# WORK REQUEST
Find the word "agent" in the data, then copy each line where it is found.

# RECORD SET
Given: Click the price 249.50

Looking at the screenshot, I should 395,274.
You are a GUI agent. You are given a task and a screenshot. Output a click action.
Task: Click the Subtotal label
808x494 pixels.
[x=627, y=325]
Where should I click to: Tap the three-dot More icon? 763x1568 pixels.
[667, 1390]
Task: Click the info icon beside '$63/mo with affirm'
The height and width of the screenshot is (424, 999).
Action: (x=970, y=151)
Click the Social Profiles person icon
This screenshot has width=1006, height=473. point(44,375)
...
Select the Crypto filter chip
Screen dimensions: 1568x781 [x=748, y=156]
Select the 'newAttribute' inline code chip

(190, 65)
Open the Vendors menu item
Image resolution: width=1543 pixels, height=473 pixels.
* * *
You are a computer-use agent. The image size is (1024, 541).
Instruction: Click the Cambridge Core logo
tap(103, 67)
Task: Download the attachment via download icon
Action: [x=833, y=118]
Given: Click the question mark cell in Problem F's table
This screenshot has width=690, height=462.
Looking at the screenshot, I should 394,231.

# EXERCISE OUTPUT
You are a GUI agent. You are given a task and a screenshot. Output a click action.
You are a computer-use agent. The image size is (1024, 541).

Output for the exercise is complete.